Instructions to follow: When you reach the line containing "Screen dimensions: 1082x858" in the data below, begin returning lines exactly as written, and stop once the line containing "Click the Programmatic" has been returned.

Recorded data:
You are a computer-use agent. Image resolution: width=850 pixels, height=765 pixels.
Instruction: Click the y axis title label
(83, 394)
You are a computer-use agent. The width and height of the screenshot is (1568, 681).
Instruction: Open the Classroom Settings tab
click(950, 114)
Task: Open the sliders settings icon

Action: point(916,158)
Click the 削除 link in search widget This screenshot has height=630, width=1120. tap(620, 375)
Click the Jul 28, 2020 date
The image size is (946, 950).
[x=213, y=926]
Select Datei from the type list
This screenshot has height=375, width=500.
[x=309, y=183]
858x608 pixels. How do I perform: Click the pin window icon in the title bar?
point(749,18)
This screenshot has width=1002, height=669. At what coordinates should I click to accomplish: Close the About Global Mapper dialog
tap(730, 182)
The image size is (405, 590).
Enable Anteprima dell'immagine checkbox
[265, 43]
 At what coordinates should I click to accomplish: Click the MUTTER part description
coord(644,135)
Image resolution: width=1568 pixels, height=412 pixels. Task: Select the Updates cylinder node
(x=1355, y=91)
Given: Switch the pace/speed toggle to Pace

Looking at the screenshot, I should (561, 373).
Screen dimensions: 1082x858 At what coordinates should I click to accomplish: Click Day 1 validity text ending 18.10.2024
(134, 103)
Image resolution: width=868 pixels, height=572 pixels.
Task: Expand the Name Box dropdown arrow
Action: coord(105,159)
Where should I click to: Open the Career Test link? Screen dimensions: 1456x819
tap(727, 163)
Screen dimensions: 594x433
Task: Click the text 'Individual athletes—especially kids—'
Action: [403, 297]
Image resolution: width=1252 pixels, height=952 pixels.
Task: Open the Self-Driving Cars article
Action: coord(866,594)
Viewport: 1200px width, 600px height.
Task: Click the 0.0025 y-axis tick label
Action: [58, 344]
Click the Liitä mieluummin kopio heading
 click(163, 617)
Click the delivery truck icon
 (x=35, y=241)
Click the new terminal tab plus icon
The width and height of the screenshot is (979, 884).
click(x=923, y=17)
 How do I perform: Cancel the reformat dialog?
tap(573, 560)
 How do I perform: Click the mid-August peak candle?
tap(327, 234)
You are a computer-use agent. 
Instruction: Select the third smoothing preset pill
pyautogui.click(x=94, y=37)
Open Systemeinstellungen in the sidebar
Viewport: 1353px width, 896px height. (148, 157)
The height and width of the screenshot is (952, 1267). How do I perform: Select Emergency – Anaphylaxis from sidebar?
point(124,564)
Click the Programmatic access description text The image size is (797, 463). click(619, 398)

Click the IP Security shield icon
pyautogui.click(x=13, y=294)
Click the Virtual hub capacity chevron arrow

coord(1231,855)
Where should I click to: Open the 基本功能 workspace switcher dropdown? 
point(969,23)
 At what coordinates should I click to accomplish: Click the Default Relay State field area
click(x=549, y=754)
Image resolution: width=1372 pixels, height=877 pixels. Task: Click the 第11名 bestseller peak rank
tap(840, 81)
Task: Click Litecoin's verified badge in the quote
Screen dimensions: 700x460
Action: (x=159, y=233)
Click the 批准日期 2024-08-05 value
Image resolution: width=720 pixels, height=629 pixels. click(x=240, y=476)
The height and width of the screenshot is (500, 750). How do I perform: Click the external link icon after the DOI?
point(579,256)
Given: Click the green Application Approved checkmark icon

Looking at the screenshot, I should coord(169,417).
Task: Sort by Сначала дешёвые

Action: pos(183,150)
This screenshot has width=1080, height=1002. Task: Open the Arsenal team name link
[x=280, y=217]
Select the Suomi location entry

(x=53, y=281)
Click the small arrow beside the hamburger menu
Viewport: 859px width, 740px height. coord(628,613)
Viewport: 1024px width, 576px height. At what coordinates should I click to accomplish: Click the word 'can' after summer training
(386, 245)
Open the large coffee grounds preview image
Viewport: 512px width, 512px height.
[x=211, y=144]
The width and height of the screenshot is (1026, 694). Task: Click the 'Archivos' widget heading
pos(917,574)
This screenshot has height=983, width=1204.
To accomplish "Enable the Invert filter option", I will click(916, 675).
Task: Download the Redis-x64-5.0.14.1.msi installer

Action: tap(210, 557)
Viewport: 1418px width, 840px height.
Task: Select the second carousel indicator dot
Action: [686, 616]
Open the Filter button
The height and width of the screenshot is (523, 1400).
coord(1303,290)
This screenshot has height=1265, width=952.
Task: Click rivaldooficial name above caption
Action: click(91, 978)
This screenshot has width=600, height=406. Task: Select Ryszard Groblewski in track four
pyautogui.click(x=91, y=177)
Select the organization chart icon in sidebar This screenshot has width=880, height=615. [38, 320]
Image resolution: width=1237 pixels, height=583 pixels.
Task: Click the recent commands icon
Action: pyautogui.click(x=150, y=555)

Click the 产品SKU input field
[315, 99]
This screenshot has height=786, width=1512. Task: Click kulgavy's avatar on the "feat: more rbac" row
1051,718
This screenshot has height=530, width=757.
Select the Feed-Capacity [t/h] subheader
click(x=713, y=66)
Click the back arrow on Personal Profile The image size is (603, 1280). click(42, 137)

Response:
Screen dimensions: 1082x858 At what coordinates should I click to accomplish: Click Day 1 validity text ending 18.10.2024
(134, 103)
Image resolution: width=868 pixels, height=572 pixels.
Task: Expand the Name Box dropdown arrow
Action: coord(105,159)
Where should I click to: Open the Career Test link? Screen dimensions: 1456x819
tap(727, 163)
Screen dimensions: 594x433
Task: Click the text 'Individual athletes—especially kids—'
Action: [403, 297]
Image resolution: width=1252 pixels, height=952 pixels.
Task: Open the Self-Driving Cars article
Action: coord(866,594)
Viewport: 1200px width, 600px height.
Task: Click the 0.0025 y-axis tick label
Action: [58, 344]
Click the Liitä mieluummin kopio heading
 click(163, 617)
Click the delivery truck icon
 (x=35, y=241)
Click the new terminal tab plus icon
The width and height of the screenshot is (979, 884).
click(x=923, y=17)
 How do I perform: Cancel the reformat dialog?
tap(573, 560)
 How do I perform: Click the mid-August peak candle?
tap(327, 234)
You are a computer-use agent. 
Instruction: Select the third smoothing preset pill
pyautogui.click(x=94, y=37)
Open Systemeinstellungen in the sidebar
Viewport: 1353px width, 896px height. (148, 157)
The height and width of the screenshot is (952, 1267). How do I perform: Select Emergency – Anaphylaxis from sidebar?
point(124,564)
Click the Programmatic access description text The image size is (797, 463). click(619, 398)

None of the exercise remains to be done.